━━━━━ WORKING DATA ━━━━━
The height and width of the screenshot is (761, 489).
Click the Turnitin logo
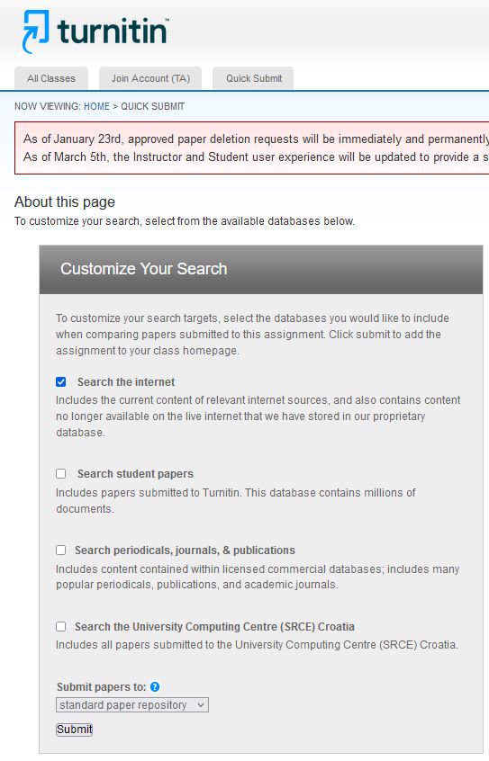click(95, 31)
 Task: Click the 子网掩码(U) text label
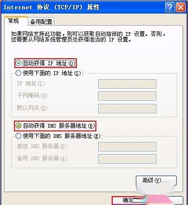[33, 96]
━━━━━
### [PROBLEM STATEMENT]
All records above are to be repeated exactly, with the images left out.

### [SOLUTION TO THE EXERCISE]
The height and width of the screenshot is (761, 489).
Click the Turnitin logo
click(95, 31)
 Task: Click the 子网掩码(U) text label
[33, 96]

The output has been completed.